Thaiss, No. 1 baseball ready for clash with Keydets

Powerful Virginia offense welcomes VMI for a midweek showdown


Last Sunday against East Carolina, No. 1 Virginia baseball’s batting order included the reigning ACC Player of the Week, last year’s conference batting champion, two players honored as Baseball America Preseason All-Americans and the 2013 ACC Freshman of the Year. Despite this, the player who gave the Pirates’ staff the most trouble in the Cavaliers’ 6-2 victory may well have been Matt Thaiss, the freshman designated hitter who ended the day 3 for 4 with a pair of doubles, two runs scored and an RBI.

“You can tell he’s learning each and every at-bat and, again, taking what he’s given,” junior outfielder Derek Fisher said. “And, obviously, he’s driving balls in the gap. But, I mean, he’s taking advantage of the mistakes and battling with two strikes, and fortunately they’re going in the gaps for him. But he’s hitting balls hard, and I’m sure that’s all he can ask for.”

While veteran standouts like Fisher, junior centerfielder Brandon Downes and junior first baseman Mike Papi did much of the heavy lifting in the Cavaliers’ weekend sweep, Thaiss showed he too is capable of driving the ball. The sturdy freshman — one of Virginia’s many viable options at catcher along with junior Nate Irving, sophomore Robbie Coman and Downes — hammered a two-out double to left field to chase East Carolina starter David Lucroy from the ballgame in the third inning. He struck again two innings later, singling off senior right-hander Ryan Williams and coming home on sophomore third baseman John La Prise’s base knock.

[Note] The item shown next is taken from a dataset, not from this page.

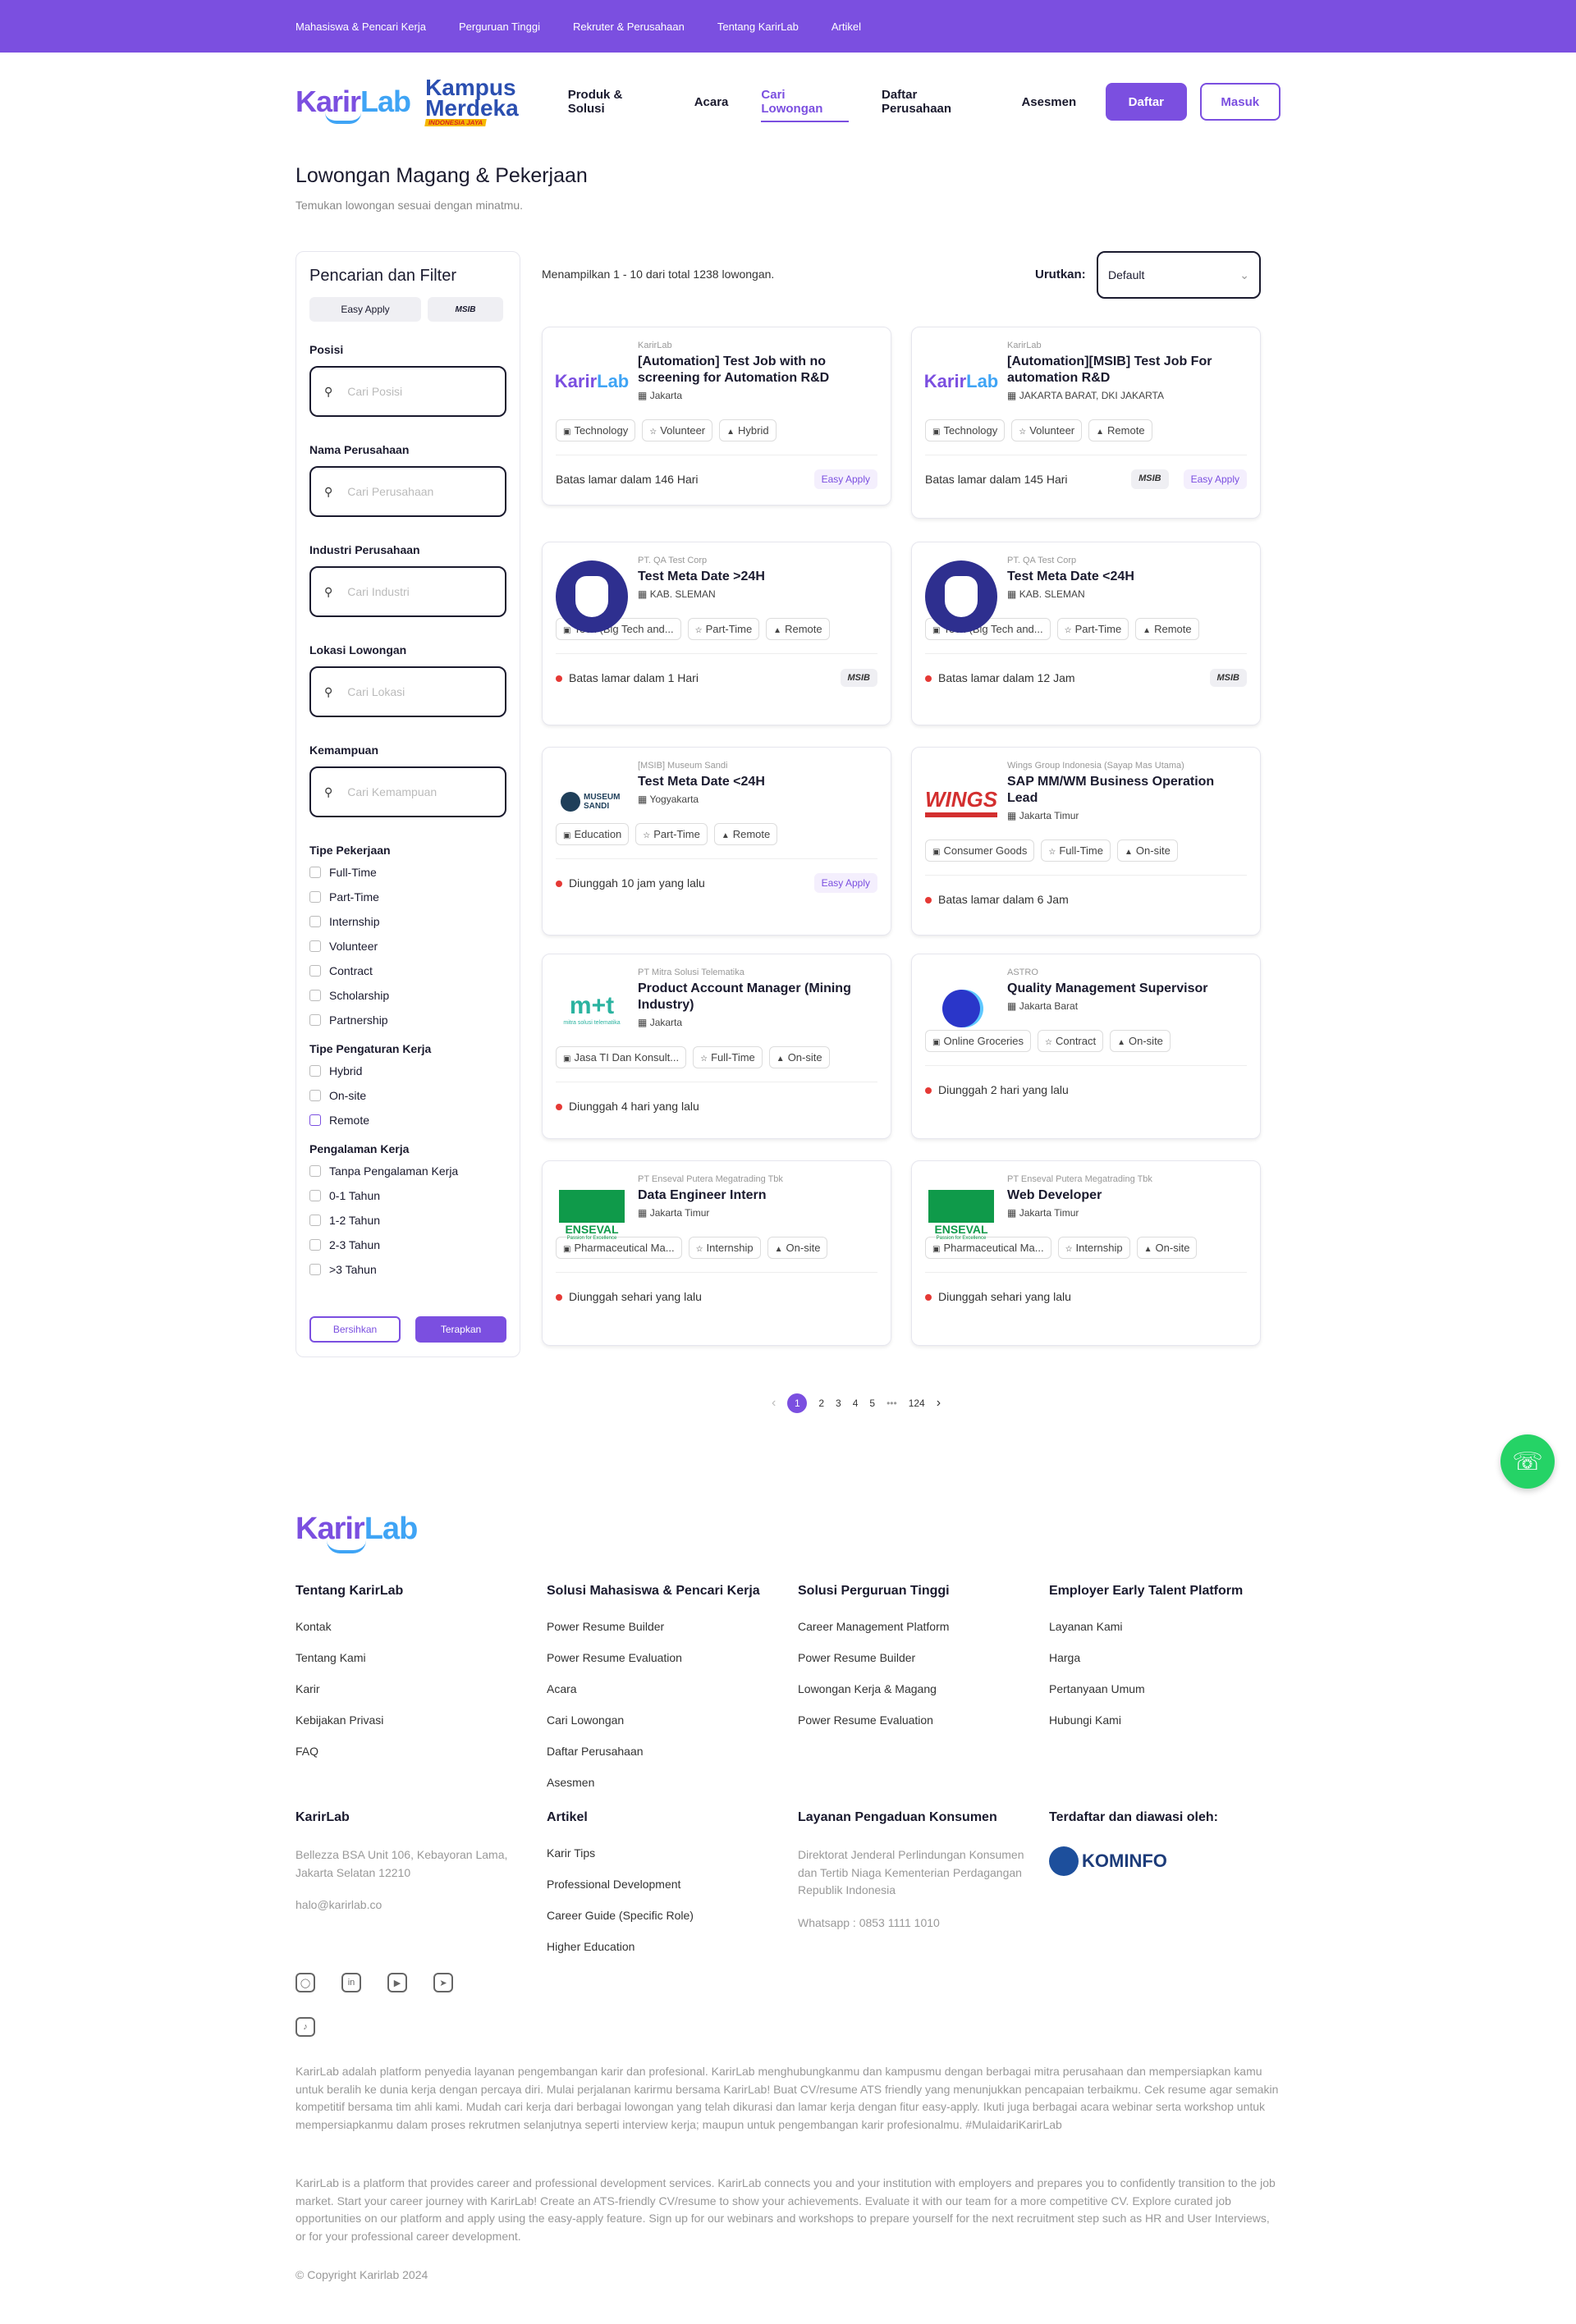 This screenshot has height=2324, width=1576. What do you see at coordinates (670, 1752) in the screenshot?
I see `footer-link: Daftar Perusahaan` at bounding box center [670, 1752].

Thaiss, a Boston Red Sox draft pick out of high school, says he is eager to contribute to Virginia however he can, crediting his teammates for his early-season success — perhaps best statistically captured by his .353 batting average and four doubles in 17 at-bats.

“I mean, everyone has just given me pieces of information,” Thaiss said. “Defensively, Nate Irving [and] Robbie Coman — you know, they’ve gotten me through the whole fall and spring. You know, it’s really tough to catch here and learn the system, and they’ve been helping me as much as they can. On the offensive side, same thing. Nate [Irving], Derek [Fisher], Mike [Papi], I mean all the older guys … [I’m] just learning from their experience. And it really helps. It really pays off.”

Virginia (6-1) has played winning baseball since an opening-day loss to Kentucky in the Hughes Bros. Challenge in part because of the depth of its lineup and pitching staff. Freshmen, from Thaiss to shortstop Daniel Pinero and reliever Connor Jones, have stepped up early for the Cavaliers, while returning players have embraced novel roles. Sophomore right-hander Josh Sborz, who pitched out of the bullpen last year and is 2-0 as a starter in 2014, sees the strength of the Cavaliers’ pitching corps as a vehicle for success.

“From the top to the bottom, everyone can pitch here,” Sborz said. “Everyone competes well, and that’s all we’ve got to do. If we keep that up, we should be great all the way through.”

Tuesday, the Cavaliers take on Virginia Military Institute, an opponent Virginia has already played once this season. The Keydets (4-2) lost 12-0 to Virginia at the Hughes Bros. Challenge, but have proceeded to post four straight wins since that game. The Cavaliers certainly are not looking past their competitors from the Big South, who returned seven everyday starters from last year’s 20-35 squad, including All-Conference catcher Matt Winn.

“VMI’s always a team that’s going to play us hard,” Fisher said. “I know in 2011, [they] actually stuck it to [us] pretty good, before I was here. And, you know, playing a team like that — a midweek team that’s going to battle — I think is the best thing that we can do, because you can’t really take any days off.”

VMI is coming off its own three-game sweep of Lafayette at home in Lexington, Va. The Keydets outscored the Leopards 16-4 in the series, and, in Friday’s contest, junior right-hander Reed Garrett tossed a 13-strikeout no-hitter.

Virginia fans came to Davenport in force this past weekend — Sunday’s crowd was the largest ever for a home game in February — in a long-coming development coach Brian O’Connor sees as reciprocal and beneficial to both players and fans.

“We feel like we’ve built a pretty good brand in this community that Virginia baseball’s exciting,” O’Connor said. “It’s fun to come out and watch, and certainly we couldn’t do it without those fans.”

First pitch is set for Tuesday at 3 p.m.